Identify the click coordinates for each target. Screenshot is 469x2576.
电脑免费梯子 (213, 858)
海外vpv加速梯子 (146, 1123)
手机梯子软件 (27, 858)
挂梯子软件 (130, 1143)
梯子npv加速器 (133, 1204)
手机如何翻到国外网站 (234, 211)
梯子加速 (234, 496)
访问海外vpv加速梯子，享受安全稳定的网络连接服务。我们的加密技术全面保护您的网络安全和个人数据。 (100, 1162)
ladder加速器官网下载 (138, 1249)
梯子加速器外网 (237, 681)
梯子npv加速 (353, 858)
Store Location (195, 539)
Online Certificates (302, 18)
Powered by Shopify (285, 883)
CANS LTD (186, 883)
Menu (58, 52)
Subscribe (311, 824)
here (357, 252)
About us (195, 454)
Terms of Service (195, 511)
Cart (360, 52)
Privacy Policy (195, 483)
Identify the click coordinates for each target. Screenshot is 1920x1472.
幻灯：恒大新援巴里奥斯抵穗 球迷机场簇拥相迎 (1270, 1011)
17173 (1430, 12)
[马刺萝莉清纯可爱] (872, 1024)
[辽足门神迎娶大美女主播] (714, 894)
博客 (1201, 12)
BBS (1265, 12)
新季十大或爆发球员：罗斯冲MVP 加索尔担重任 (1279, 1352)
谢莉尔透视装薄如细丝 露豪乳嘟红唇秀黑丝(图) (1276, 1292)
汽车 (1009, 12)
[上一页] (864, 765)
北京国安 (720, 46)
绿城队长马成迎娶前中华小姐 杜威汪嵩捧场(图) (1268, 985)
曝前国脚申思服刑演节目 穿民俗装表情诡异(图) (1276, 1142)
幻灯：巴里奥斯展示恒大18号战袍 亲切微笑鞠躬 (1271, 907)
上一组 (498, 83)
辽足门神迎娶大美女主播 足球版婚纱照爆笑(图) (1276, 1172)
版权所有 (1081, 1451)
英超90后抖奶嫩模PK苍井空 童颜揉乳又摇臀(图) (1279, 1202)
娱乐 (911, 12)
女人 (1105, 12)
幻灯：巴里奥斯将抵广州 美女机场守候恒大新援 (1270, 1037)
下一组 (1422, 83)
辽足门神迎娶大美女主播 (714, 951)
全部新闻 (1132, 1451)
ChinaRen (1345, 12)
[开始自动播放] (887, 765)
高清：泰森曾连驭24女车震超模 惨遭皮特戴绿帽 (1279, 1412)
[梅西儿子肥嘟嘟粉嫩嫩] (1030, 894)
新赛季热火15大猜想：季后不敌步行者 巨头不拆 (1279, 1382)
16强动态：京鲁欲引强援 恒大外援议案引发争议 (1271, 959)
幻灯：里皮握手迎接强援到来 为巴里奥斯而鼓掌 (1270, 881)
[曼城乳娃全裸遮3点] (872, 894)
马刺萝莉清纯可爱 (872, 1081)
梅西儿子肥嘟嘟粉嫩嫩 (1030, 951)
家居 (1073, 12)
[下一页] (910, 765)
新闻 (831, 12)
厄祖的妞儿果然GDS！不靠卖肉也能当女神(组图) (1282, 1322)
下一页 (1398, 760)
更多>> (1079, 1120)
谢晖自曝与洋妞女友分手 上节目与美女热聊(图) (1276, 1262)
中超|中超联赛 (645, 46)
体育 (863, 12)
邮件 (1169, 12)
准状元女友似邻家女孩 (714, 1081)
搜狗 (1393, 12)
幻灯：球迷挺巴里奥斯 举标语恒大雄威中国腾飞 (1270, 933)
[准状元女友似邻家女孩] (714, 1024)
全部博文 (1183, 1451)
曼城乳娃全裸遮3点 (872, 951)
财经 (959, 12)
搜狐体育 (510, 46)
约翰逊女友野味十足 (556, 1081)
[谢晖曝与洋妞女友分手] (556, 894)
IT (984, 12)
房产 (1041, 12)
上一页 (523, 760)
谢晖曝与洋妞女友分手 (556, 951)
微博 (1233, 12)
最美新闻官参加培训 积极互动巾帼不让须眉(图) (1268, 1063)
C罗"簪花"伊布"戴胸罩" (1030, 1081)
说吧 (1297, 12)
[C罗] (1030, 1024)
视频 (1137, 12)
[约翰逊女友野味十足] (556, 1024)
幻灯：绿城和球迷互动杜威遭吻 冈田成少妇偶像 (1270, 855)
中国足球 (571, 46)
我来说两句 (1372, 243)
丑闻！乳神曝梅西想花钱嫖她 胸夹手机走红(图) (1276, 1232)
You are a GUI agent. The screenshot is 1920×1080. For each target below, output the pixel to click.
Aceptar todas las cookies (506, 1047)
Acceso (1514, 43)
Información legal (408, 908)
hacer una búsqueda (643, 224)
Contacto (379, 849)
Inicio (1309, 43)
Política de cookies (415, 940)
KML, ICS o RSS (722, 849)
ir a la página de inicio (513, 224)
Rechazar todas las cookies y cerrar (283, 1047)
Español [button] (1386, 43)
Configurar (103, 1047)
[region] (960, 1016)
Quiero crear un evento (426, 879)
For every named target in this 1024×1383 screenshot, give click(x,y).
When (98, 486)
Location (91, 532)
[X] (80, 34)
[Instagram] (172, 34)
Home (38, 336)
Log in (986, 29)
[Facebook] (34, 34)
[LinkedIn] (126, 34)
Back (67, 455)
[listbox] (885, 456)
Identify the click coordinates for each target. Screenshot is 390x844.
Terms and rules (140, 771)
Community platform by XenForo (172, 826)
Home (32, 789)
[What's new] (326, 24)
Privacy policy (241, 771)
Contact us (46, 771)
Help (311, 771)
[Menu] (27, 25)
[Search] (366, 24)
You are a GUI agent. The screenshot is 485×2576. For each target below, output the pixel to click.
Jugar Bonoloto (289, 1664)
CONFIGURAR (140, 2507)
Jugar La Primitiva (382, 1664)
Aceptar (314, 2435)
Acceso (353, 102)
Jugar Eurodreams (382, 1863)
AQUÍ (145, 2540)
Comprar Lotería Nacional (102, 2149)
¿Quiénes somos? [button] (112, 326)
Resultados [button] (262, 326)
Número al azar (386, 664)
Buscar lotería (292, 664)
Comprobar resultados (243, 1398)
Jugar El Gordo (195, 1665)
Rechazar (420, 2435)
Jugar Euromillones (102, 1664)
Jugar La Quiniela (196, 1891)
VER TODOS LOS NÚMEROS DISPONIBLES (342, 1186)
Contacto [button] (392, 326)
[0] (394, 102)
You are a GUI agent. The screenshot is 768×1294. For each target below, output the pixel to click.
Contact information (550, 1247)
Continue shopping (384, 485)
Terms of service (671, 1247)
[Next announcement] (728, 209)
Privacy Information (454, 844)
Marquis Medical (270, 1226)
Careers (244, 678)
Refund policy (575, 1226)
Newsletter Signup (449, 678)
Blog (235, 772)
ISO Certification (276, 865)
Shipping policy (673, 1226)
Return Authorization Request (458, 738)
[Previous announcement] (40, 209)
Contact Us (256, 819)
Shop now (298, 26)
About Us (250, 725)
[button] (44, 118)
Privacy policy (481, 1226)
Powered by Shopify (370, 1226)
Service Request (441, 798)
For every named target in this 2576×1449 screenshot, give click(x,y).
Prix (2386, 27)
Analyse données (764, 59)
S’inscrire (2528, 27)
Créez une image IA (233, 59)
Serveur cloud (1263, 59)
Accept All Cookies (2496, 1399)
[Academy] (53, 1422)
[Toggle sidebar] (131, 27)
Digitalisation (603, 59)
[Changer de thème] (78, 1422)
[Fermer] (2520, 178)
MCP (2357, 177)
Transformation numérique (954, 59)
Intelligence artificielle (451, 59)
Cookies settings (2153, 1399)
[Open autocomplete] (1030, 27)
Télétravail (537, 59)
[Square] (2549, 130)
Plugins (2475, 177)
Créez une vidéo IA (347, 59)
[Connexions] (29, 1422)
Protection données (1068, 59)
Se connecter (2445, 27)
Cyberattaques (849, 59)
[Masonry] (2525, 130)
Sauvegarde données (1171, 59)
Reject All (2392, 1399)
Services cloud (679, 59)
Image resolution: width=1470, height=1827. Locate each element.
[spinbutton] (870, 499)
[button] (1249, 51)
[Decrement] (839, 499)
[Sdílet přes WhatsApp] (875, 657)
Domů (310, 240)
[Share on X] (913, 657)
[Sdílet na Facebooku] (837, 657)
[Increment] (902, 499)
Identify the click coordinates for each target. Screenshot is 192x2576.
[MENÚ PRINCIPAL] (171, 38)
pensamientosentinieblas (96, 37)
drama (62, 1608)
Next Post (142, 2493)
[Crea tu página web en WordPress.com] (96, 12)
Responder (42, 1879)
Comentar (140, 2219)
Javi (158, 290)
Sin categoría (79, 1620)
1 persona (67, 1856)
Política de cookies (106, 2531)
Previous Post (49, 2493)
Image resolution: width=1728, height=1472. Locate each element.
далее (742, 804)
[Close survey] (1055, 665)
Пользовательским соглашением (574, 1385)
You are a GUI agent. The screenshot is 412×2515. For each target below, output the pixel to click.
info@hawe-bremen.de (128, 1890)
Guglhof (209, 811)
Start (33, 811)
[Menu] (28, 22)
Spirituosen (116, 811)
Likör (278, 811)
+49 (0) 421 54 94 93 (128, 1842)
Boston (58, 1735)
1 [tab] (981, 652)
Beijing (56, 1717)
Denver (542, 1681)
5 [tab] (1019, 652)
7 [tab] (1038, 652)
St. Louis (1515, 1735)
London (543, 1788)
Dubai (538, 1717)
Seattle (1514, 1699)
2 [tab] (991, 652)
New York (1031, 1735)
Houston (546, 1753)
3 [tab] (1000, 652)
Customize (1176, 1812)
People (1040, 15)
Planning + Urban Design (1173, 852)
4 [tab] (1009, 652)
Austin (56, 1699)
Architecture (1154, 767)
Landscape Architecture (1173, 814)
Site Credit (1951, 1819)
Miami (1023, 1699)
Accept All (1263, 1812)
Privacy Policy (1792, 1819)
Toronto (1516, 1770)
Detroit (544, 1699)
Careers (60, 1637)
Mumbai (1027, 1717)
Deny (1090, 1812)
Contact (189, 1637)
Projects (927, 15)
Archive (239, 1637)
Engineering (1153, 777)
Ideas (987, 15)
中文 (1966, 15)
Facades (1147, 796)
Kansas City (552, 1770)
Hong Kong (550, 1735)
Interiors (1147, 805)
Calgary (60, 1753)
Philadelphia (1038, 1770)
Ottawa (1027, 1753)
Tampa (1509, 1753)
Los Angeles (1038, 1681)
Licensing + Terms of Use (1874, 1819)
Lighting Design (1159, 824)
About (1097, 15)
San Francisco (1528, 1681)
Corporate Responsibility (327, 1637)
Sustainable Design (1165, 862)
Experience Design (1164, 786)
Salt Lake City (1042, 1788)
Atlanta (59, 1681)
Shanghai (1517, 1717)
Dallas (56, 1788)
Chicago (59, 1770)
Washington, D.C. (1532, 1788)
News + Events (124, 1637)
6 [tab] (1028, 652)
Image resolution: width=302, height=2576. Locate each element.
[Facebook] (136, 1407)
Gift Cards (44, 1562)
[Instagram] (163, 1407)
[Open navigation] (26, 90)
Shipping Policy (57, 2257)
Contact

• • • • •

[What is being asked]: In the entries above, restate word for word the lines between the one holding "[准状元女友似邻家女孩] (714, 1024)" and the one holding "Información legal (408, 908)", inclusive, and nothing besides.

[Task response]:
[准状元女友似邻家女孩] (714, 1024)
全部博文 (1183, 1451)
曼城乳娃全裸遮3点 (872, 951)
财经 (959, 12)
搜狐体育 (510, 46)
约翰逊女友野味十足 (556, 1081)
[谢晖曝与洋妞女友分手] (556, 894)
IT (984, 12)
房产 (1041, 12)
上一页 (523, 760)
谢晖曝与洋妞女友分手 (556, 951)
微博 (1233, 12)
最美新闻官参加培训 积极互动巾帼不让须眉(图) (1268, 1063)
C罗"簪花"伊布"戴胸罩" (1030, 1081)
说吧 (1297, 12)
[C罗] (1030, 1024)
视频 (1137, 12)
[约翰逊女友野味十足] (556, 1024)
幻灯：绿城和球迷互动杜威遭吻 冈田成少妇偶像 (1270, 855)
中国足球 (571, 46)
我来说两句 (1372, 243)
丑闻！乳神曝梅西想花钱嫖她 胸夹手机走红(图) (1276, 1232)
You are a GUI agent. The screenshot is 1920×1080. For each target below, output the pixel to click.
Aceptar todas las cookies (506, 1047)
Acceso (1514, 43)
Información legal (408, 908)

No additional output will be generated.